Johnson & Johnson (JNJ) is expected to announce a 21% jump in its fourth quarter earnings on January 21, before the bell.
Analysts expect the company to post per share earnings of $2.47 in revenue of $24.16B, which translates into a 7.4% year-on-year increase.
JNJ has emerged as one of the stronger names as it moves past the Stelara loss of exclusivity, supported by solid growth across its core portfolio, JPMorgan said in its note.
The company is well-positioned to deliver over 5% sustained revenue growth, driven by mid-single-digit growth in Innovative Medicines through 2030 and a MedTech business increasingly focused on higher-growth segments, as per the brokerage. This will particularly be supported by the uptick in Tremfya growth following its approval in IBD, analysts added.

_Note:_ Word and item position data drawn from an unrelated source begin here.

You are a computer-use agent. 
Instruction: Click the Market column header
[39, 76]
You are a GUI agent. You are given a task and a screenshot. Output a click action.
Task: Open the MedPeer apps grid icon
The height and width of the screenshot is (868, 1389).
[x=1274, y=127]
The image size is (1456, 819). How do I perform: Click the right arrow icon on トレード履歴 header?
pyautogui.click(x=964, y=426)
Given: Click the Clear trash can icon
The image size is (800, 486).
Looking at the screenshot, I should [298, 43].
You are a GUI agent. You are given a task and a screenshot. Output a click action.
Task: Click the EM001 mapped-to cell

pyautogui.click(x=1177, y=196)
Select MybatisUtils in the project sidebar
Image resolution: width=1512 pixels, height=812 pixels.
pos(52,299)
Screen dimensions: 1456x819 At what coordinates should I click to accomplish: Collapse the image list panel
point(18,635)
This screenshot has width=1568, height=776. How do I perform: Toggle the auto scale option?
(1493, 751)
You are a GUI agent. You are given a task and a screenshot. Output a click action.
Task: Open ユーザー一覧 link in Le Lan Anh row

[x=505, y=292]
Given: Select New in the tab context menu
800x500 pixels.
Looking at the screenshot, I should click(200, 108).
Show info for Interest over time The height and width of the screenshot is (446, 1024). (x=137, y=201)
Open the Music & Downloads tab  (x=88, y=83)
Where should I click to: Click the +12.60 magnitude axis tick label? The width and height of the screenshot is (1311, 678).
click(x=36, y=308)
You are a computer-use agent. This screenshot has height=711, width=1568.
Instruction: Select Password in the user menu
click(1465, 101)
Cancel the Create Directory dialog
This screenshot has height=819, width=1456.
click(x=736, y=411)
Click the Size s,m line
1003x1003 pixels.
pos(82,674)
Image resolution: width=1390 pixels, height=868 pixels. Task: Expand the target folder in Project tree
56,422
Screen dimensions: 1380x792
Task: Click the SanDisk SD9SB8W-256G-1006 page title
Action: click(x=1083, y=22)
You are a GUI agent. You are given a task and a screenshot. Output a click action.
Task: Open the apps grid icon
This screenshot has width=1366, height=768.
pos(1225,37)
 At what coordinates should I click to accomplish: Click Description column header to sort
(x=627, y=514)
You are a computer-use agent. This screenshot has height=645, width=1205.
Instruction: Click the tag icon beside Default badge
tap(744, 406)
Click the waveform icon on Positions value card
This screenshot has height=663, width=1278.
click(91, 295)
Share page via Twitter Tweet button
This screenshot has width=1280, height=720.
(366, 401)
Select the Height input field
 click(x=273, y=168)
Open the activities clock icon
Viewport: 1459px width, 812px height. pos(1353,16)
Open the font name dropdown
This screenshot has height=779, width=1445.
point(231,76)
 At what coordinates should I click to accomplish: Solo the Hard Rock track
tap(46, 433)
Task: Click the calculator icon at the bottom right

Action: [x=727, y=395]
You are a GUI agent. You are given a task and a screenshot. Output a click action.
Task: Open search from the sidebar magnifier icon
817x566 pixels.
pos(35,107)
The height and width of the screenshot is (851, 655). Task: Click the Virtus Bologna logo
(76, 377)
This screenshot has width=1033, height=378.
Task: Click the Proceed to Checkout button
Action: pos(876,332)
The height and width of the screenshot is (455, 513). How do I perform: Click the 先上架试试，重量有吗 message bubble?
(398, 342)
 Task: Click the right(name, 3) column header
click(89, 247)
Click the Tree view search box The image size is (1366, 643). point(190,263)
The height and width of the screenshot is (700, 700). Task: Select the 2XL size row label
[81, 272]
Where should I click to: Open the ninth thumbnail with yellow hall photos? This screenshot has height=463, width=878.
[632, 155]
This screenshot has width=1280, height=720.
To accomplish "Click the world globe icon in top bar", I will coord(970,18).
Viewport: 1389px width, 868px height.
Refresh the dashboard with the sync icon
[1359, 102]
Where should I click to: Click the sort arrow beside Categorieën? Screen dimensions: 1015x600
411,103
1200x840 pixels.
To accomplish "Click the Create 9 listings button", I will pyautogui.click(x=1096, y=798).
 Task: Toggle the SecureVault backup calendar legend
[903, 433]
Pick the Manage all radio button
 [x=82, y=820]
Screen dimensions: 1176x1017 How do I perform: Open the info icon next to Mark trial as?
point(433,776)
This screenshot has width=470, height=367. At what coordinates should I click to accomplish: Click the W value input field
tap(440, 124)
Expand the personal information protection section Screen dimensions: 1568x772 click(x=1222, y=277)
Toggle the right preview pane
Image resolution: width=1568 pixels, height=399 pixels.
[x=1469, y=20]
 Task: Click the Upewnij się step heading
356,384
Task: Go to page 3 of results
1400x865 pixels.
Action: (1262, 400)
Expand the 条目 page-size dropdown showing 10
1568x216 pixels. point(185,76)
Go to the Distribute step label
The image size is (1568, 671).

For 2026, analysts led by Elif Korkmaz have forecast topline operational growth (ex-FX) of +5.5%. Korkmaz has forecast J&J’s 2026 sales guidance at $99.5B, slightly ahead of the market’s consensus and EPS of $11.50, in line with Wall Street’s estimates.
However, Seeking Alpha analyst Mike Zaccardi has flagged risks for the company over “slower growth in its MedTech area as industry competition rises, lighter revenue gains in new products, and litigation risks that are seemingly always present with the company.”
Over the last 3 months, EPS estimates have seen 2 upward revisions and 11 downward moves, while revenue estimates have seen 5 upward revisions and 2 downward moves.
Over the last 2 years, JNJ has beaten EPS as well as revenue estimates 100% of the time, which further enhances investors’ optimism.